*** Opening of RECORDS SHOWN ***

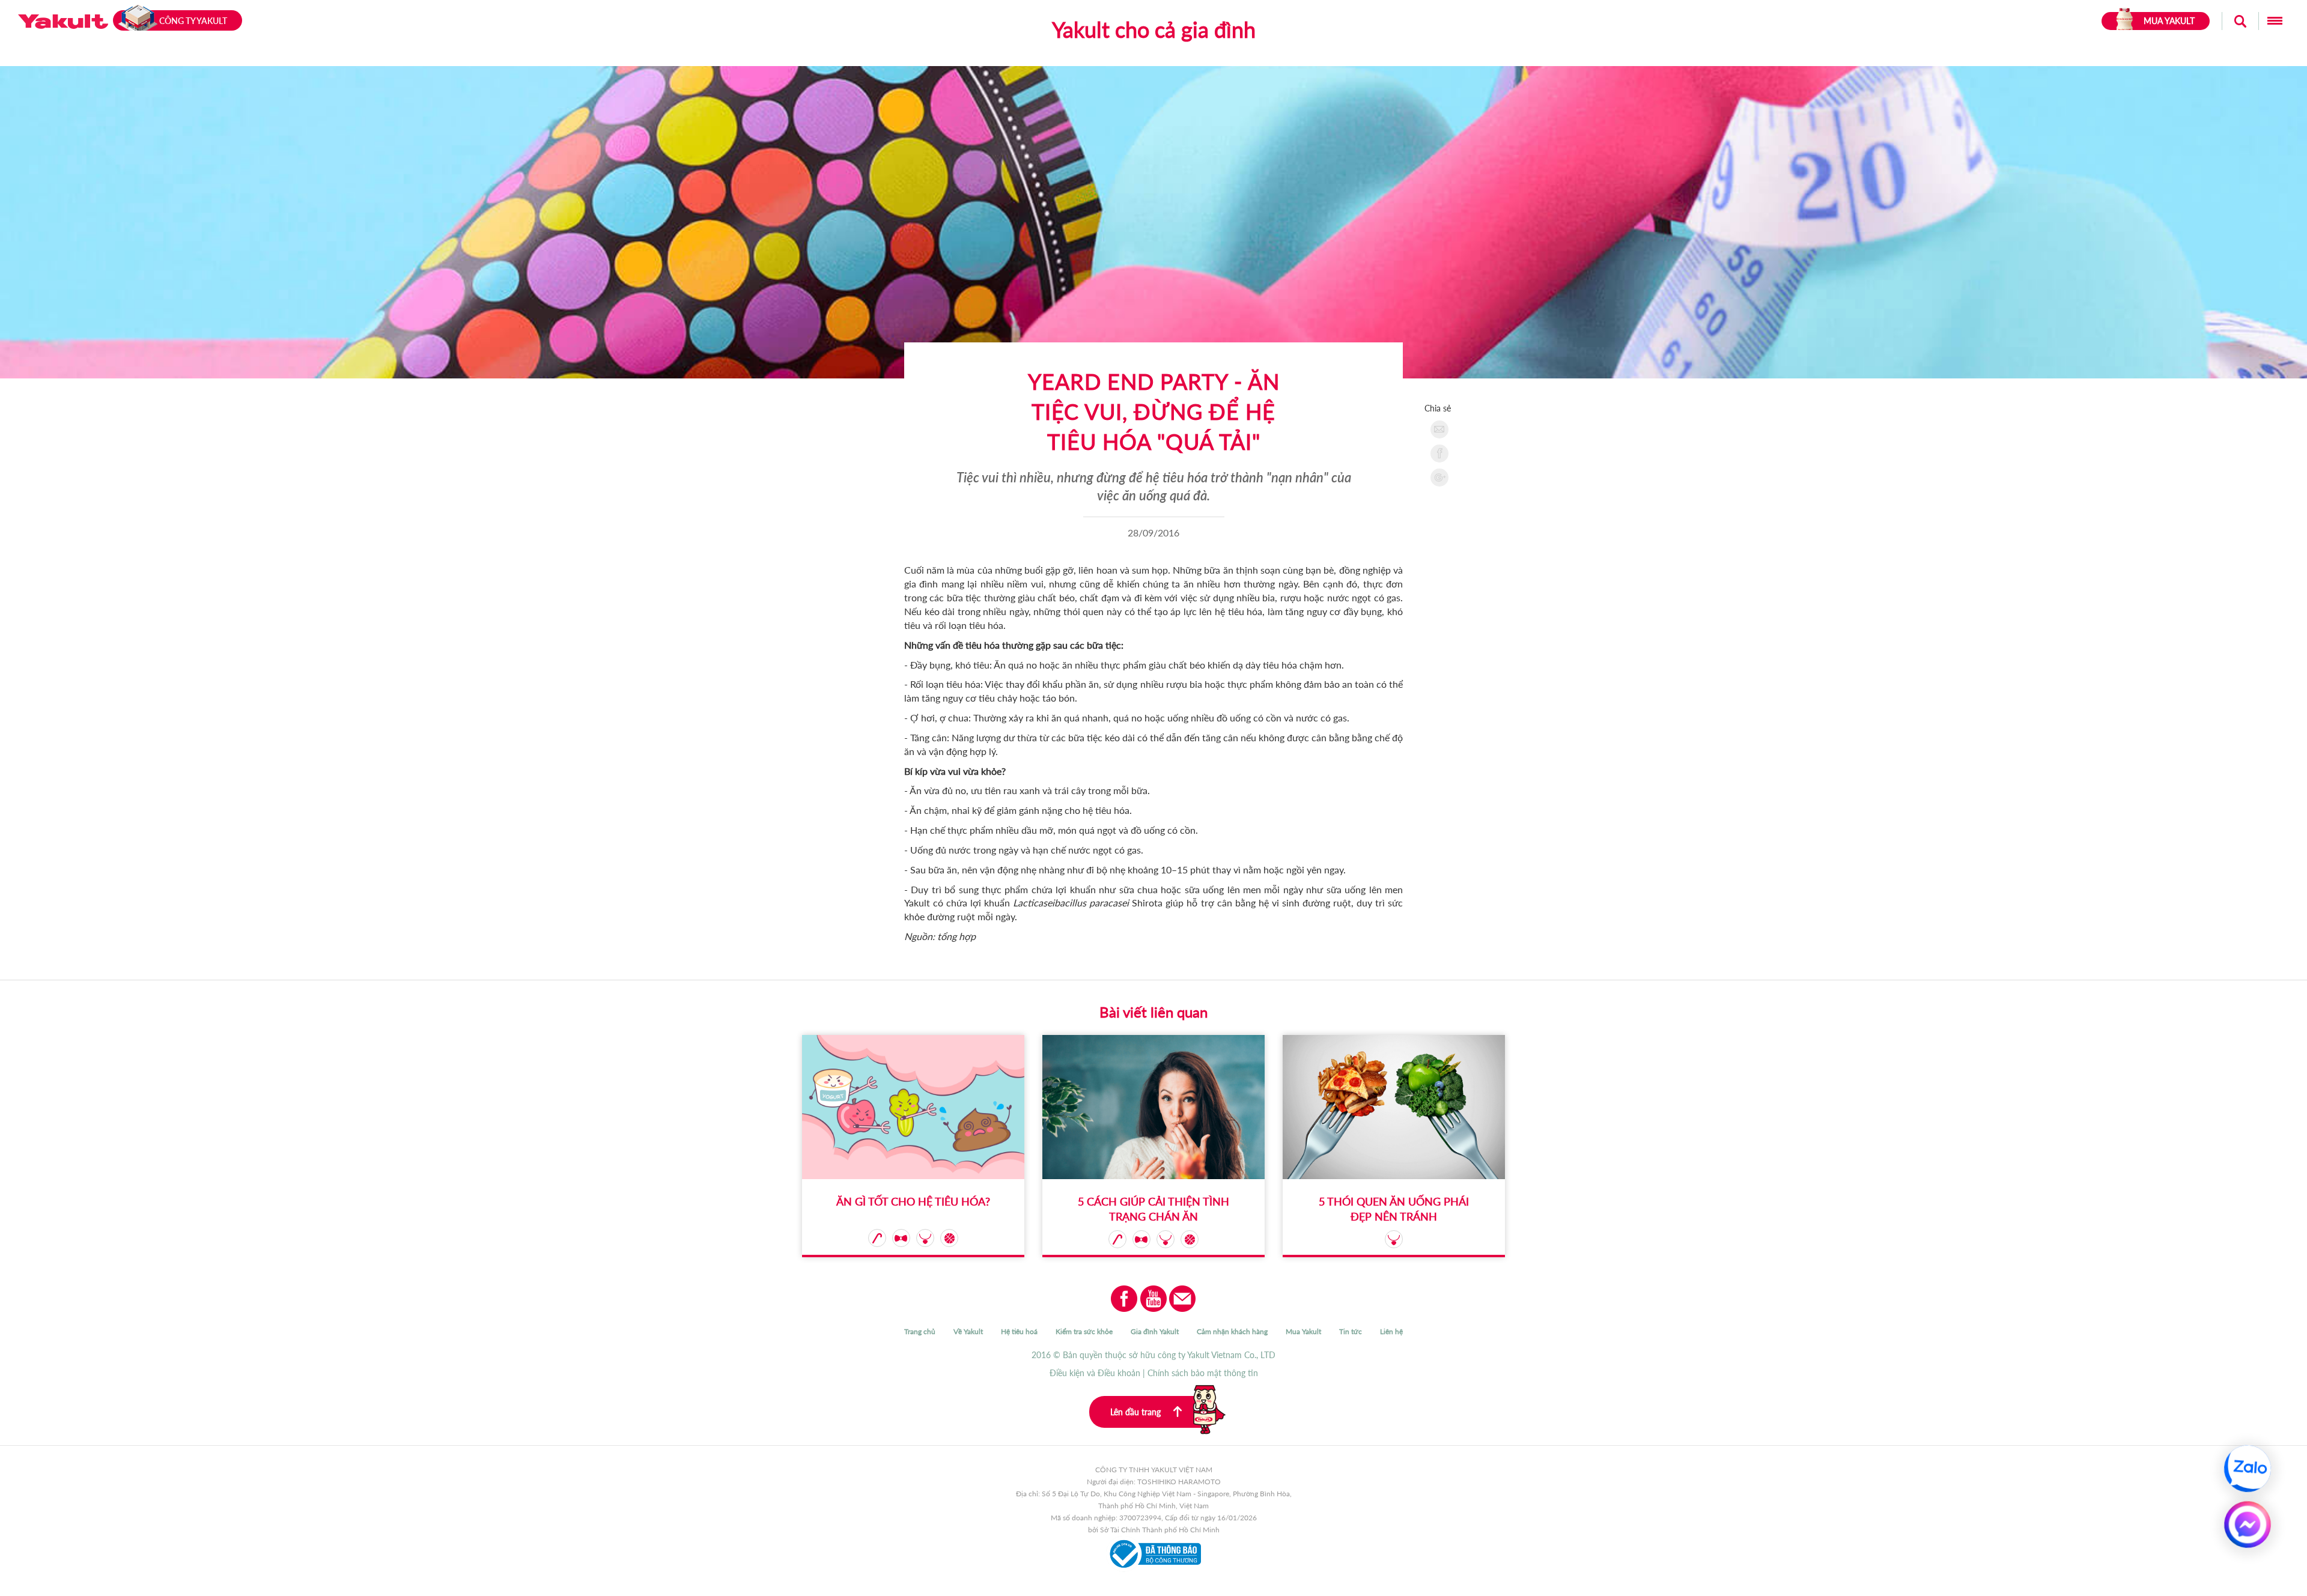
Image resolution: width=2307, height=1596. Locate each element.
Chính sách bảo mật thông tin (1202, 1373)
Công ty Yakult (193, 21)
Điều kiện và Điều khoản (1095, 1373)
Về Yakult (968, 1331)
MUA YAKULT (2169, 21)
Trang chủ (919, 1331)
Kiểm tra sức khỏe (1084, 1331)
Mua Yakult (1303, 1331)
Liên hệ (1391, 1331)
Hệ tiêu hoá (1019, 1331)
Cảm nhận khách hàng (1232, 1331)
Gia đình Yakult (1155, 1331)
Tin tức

*** Close of RECORDS SHOWN ***

#### WHAT THE TASK REQUIRES:
From the line that contains "Kiểm tra sức khỏe (1084, 1331)" through the last line of the records above, copy every line exactly and leave out the rest.

#### RESPONSE BELOW:
Kiểm tra sức khỏe (1084, 1331)
Mua Yakult (1303, 1331)
Liên hệ (1391, 1331)
Hệ tiêu hoá (1019, 1331)
Cảm nhận khách hàng (1232, 1331)
Gia đình Yakult (1155, 1331)
Tin tức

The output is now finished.